(Excerpted records)

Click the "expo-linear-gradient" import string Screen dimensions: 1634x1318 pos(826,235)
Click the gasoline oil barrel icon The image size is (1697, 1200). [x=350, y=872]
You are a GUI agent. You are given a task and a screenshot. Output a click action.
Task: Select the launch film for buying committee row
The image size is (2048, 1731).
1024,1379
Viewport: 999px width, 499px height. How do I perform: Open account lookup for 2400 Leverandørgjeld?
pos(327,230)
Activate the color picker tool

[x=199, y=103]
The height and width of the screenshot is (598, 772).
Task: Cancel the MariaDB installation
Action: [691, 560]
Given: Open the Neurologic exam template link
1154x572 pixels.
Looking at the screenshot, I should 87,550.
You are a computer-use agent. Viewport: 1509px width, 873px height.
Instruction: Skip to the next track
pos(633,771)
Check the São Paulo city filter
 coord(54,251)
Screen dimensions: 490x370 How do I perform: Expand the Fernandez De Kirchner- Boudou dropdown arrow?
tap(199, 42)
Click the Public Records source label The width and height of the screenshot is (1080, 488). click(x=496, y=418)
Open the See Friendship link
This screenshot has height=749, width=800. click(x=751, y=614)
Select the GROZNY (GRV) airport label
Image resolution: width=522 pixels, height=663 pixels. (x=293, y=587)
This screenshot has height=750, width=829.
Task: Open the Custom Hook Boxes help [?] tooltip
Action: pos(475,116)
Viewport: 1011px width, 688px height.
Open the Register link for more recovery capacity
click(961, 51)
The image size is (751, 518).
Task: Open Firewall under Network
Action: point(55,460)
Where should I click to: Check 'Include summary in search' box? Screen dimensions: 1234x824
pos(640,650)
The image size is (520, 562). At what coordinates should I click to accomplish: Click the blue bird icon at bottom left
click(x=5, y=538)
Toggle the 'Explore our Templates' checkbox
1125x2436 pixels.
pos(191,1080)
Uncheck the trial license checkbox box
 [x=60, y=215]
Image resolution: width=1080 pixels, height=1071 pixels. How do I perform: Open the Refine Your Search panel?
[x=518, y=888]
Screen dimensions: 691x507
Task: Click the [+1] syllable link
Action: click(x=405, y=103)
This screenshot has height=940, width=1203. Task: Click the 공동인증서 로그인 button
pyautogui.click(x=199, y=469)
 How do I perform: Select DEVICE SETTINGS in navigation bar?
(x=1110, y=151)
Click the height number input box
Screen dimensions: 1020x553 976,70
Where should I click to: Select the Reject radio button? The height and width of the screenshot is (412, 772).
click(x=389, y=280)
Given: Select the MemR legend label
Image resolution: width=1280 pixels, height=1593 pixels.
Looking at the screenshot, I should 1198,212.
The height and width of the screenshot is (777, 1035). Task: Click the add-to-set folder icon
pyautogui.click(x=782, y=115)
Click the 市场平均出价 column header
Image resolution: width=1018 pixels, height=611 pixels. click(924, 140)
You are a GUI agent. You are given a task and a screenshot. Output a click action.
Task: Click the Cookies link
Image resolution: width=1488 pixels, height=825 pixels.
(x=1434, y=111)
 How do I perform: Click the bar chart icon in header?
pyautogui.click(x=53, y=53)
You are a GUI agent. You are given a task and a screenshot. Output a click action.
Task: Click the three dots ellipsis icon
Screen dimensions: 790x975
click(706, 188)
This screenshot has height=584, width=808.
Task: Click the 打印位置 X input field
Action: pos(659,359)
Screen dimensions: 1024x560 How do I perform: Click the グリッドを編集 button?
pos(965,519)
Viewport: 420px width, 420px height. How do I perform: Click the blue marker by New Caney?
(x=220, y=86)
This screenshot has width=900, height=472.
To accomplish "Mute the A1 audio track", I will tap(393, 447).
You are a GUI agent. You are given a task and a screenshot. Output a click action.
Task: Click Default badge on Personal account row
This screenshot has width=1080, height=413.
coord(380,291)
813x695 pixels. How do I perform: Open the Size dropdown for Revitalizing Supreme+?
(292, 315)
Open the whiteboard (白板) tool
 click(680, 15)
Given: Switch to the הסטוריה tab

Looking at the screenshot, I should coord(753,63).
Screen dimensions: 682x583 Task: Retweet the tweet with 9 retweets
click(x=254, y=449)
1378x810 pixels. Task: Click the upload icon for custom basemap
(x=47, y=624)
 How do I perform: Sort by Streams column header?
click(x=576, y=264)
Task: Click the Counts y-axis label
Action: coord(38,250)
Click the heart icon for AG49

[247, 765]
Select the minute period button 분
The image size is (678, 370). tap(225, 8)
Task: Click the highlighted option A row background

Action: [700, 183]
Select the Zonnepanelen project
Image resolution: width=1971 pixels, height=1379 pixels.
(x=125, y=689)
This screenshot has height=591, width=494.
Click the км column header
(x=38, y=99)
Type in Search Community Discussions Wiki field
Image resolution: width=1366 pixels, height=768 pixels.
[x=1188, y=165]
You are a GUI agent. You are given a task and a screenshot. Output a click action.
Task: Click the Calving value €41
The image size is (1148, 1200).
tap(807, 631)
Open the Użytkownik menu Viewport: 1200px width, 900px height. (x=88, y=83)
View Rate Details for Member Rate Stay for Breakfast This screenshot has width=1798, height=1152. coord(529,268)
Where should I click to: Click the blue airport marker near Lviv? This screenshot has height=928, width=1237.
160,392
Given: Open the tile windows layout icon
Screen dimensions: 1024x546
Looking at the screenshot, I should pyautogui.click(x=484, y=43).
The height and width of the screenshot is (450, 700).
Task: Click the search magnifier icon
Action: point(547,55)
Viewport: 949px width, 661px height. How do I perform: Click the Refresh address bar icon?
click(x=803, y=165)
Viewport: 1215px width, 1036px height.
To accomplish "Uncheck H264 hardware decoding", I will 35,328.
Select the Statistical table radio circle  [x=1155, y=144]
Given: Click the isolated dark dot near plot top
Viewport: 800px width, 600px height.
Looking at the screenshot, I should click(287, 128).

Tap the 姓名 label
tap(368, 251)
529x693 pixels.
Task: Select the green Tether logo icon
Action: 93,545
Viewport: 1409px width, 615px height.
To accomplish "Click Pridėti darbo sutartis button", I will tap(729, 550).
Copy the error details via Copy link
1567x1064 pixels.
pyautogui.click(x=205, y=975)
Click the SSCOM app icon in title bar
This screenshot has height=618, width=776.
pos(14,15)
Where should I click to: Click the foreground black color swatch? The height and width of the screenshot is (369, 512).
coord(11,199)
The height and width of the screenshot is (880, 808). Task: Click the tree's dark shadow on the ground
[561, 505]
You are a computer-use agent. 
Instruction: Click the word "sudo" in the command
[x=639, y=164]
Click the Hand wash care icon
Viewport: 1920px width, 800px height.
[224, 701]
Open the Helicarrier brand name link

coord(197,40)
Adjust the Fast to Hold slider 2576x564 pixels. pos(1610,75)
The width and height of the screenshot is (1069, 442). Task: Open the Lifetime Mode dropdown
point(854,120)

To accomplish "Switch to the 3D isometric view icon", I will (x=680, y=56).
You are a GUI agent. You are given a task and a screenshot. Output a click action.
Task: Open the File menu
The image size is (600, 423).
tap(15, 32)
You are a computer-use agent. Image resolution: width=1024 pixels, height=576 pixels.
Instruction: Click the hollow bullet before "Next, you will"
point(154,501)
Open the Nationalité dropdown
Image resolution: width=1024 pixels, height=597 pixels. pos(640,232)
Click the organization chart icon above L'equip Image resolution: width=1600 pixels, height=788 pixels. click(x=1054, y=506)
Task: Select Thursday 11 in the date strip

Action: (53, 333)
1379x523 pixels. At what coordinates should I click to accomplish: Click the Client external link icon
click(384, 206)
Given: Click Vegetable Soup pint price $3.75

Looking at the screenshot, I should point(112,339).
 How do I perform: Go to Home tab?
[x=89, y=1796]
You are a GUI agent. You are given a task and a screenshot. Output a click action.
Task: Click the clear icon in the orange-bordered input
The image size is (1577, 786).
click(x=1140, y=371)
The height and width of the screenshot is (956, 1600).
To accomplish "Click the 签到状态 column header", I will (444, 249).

(End Excerpted records)

Gather every line from the entries above where the word "computer" appears, and copy them.

You are a computer-use agent. Viewport: 1509px width, 873px height.
You are a computer-use agent. 
You are a computer-use agent. Image resolution: width=1024 pixels, height=576 pixels.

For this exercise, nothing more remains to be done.